Demonstration: Have the ketchup bottle walk to each child and take 5 pennies. If a child resists, jokingly send them to the dungeon. If you are a dysfunctional family, you can jokingly say, "Off with your head!"
"So some brave people left Great Britain on a large ship and came to America. They settled in and created towns. They created a community kind of like the one we live in now. But the King kept saying, 'I don’t care if you are over there or here, I still rule and you still need to give me your pennies. And I have made yet another rule you must follow. And that is no one here tonight can have dessert because you must give it to me!'"
Demonstration: Have the King, um, the ketchup bottle go around and take 2 more pennies. And the dessert, apple pie!
No Taxation Without Representation
"So the people in America, also known as the colonists, were getting upset with the King for making more and more rules and taking more and more of their money, also called taxes. And they wanted their dessert because they are the ones who made it. Why should the King get the apple pie? The apples are from their trees that they grew, picked, and washed. They made the pie, and they should be the ones to eat it, not the King."
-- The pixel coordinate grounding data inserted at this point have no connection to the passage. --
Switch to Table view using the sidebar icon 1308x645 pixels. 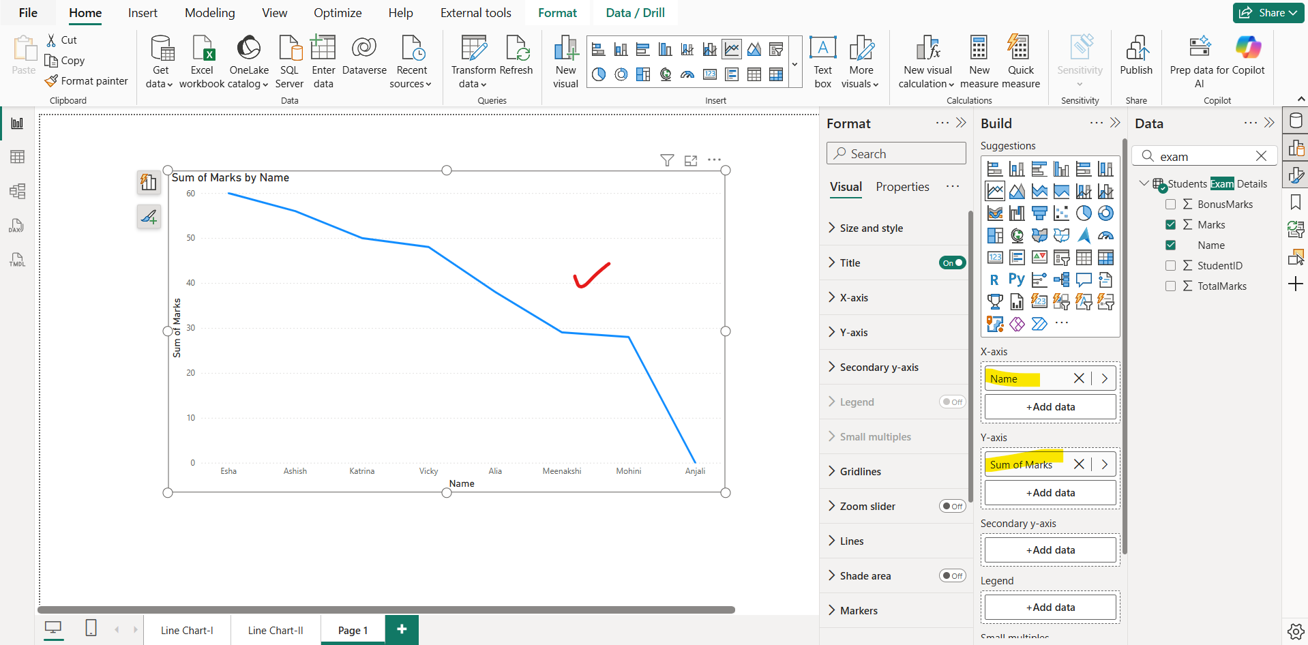click(16, 156)
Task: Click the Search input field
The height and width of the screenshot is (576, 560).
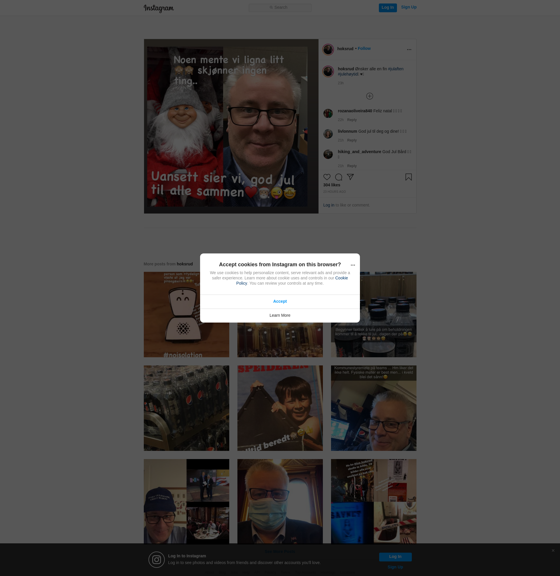Action: click(x=280, y=8)

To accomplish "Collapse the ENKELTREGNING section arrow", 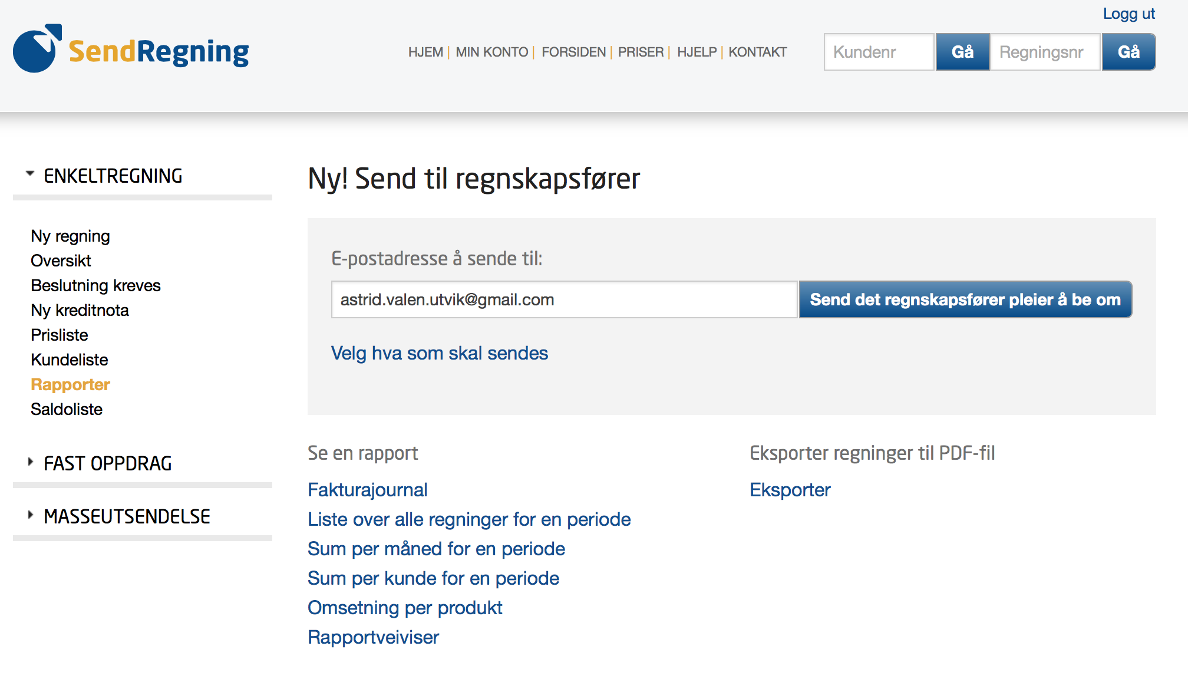I will pyautogui.click(x=30, y=174).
"With no apple pie and little pennies, the colonists started to get mad. They no longer wanted the King—who was living all the way over in Great Britain or in condiment land—to rule what was happening in their country. So they told the King, errr, Ketchup that they are going to be independent, which means they can take care of themselves and make their own rules. They declared war to get their freedom from Ketchup! But we know that Ketchup is a strong King, and he wouldn't let go that easily. So he sent the forks to fight the colonists."
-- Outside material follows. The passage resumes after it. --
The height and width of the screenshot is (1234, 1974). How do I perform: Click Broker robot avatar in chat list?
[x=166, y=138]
Demonstration: Line up the spoons as the colonists against the forks as the British. If you have time to prepare, you can draw faces to represent the soldiers.
The Revolutionary War Is About to Begin
"The American Revolution was the war that began between the colonists (spoons) and the British (forks). The colonists strongly believed that they should be independent from the Ketchup and fought hard to be free from the king’s rules. Relish, also known as George Washington, became a strong leader to fight against the forks, I mean the British."
Demonstration: Relish telling the spoons what to do and how to best attack the forks. If you have been drinking a lot by this time in your holiday, or if you are extremely eccentric, you can scoop some of the relish onto a spoon and teach the kids how to flick the relish at the forks and ketchup.
"Relish, George Washington, was the driving force behind organizing and fighting against the British. He was in the trenches with the spoons, um troops, and taught them how to fight. Unlike the King, George, the relish listened to others, even the colonists, and used their ideas to better everyone.
In the end, the war was won by the colonists and Relish! They were no longer told what to do from Ketchup."
Demonstration: The forks and ketchup returning to another part of the table.
"Thomas Jefferson, also seen here as Mustard, wrote down on paper that the colonists in America will no longer be governed by Britain. This very special paper is called the Declaration of Independence."
Demonstration: Using mustard, write the word ‘FREE’ on a napkin. If you bought the extra-large fancy napkin because it was on sale, you can probably write ‘FREEDOM.’
"It was on this very day on July 4, 1776 that America gained its independence from Britain. Now there was no ketchup to tell them what to do. Now they can make and eat their own apple pie. Now they can work hard, and their pennies will not go to a country that they do not even live in.
And that, kids, is how Relish, Mustard, and Spoons gained their freedom from King Ketchup and his Forks.
Happy 4th of July! Let’s eat some pie!"